* _What the task requires_: Leave out the pictures and repeat exactly the lines from the one containing "The height and" through the end of the records.

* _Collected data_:

========================

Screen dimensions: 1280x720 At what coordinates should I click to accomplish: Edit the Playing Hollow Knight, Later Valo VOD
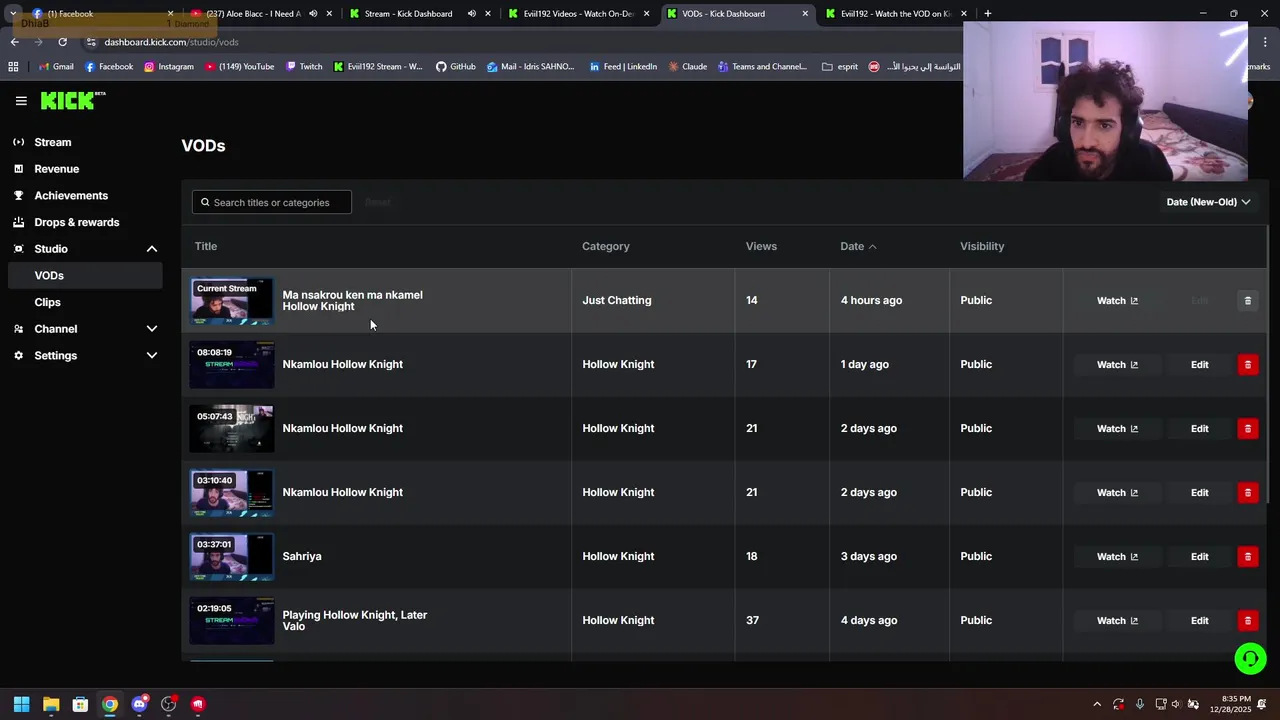[x=1199, y=621]
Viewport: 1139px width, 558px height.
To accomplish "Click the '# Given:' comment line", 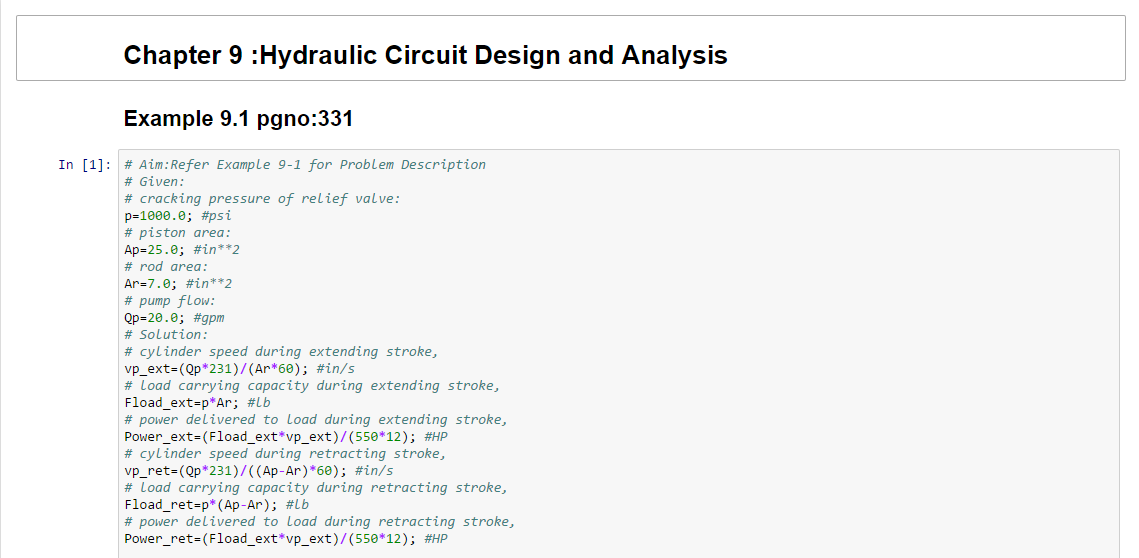I will tap(154, 182).
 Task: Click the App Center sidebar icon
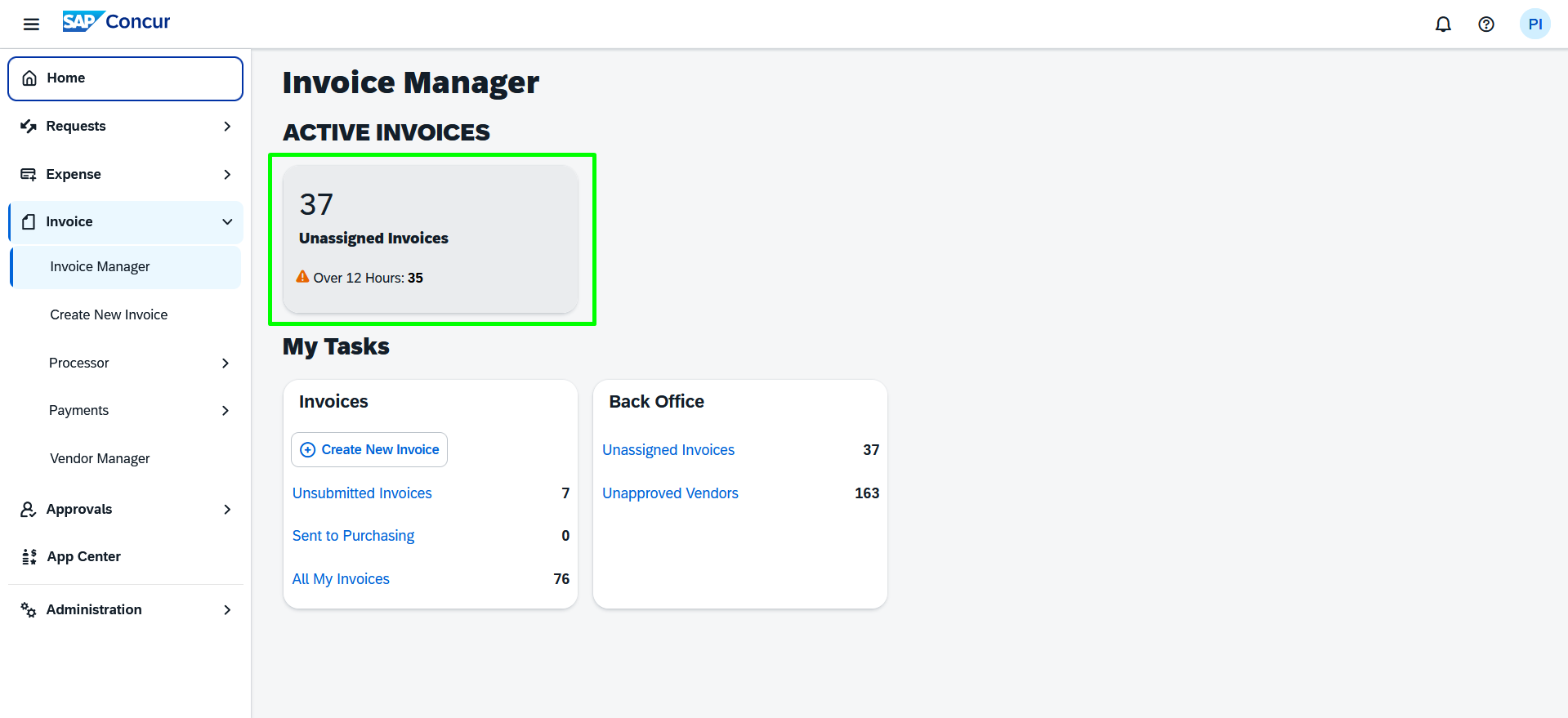pyautogui.click(x=29, y=557)
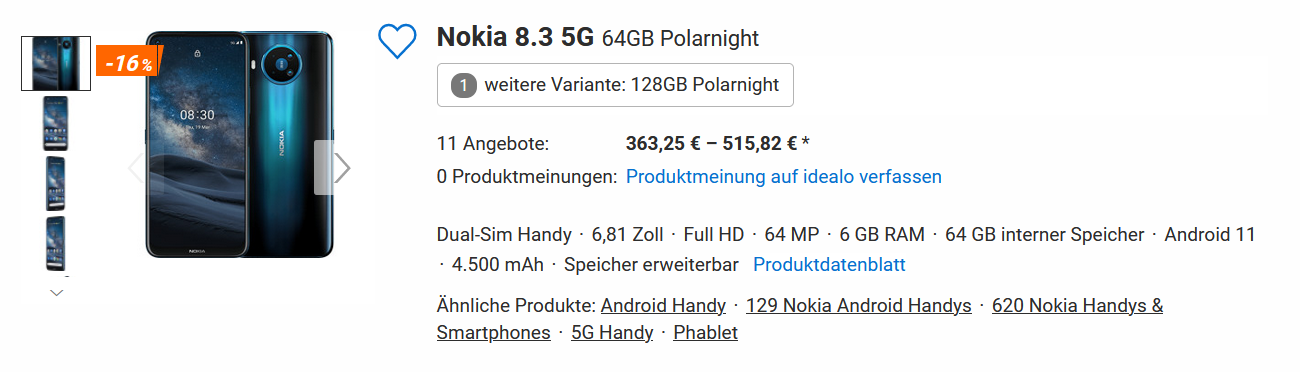The image size is (1300, 372).
Task: Add Nokia 8.3 5G to wishlist heart
Action: coord(397,40)
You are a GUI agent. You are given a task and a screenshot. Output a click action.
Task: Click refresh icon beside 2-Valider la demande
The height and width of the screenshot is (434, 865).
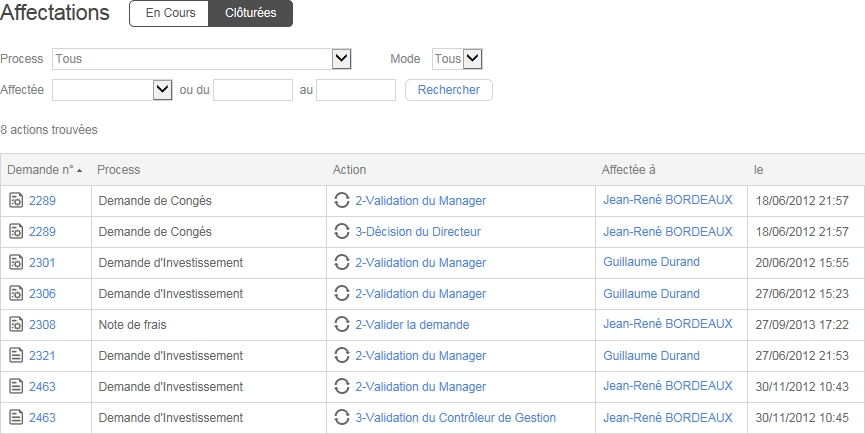[x=342, y=325]
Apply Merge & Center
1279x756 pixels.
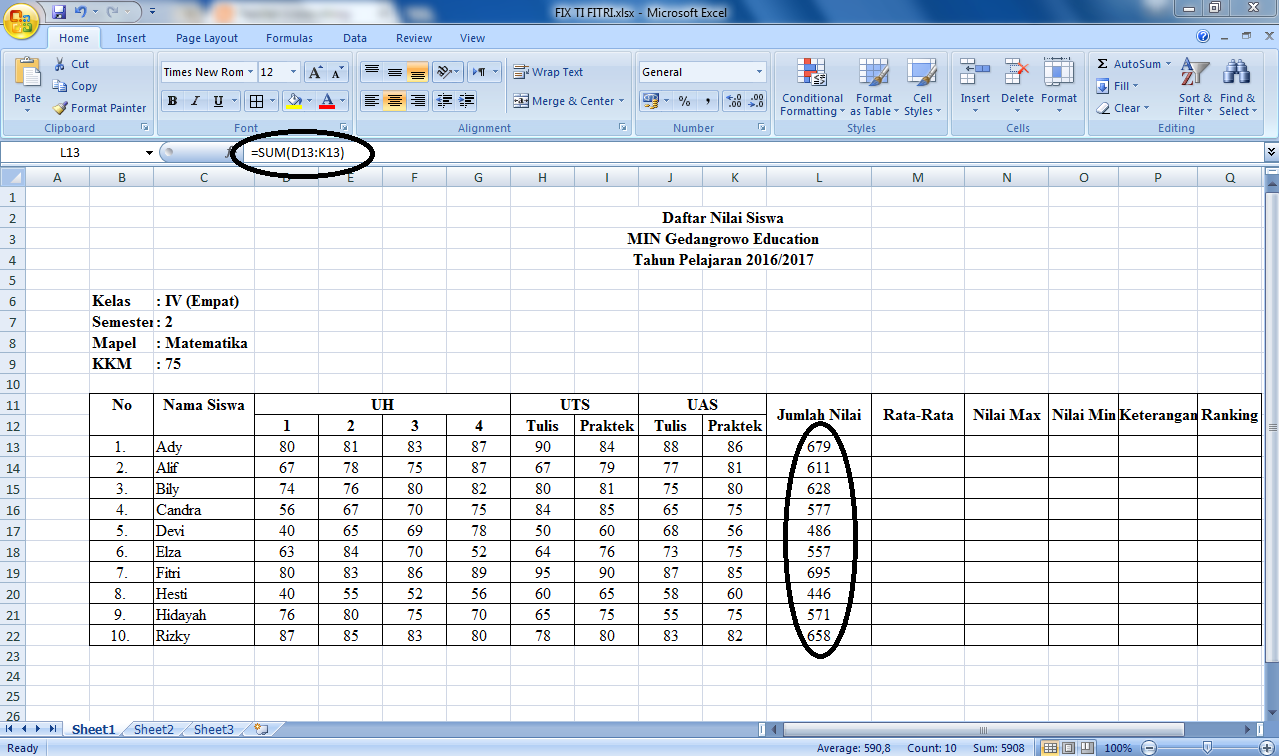click(564, 100)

========================

* _Exercise output_:
The height and width of the screenshot is (434, 865).
[x=342, y=325]
Apply Merge & Center
1279x756 pixels.
click(564, 100)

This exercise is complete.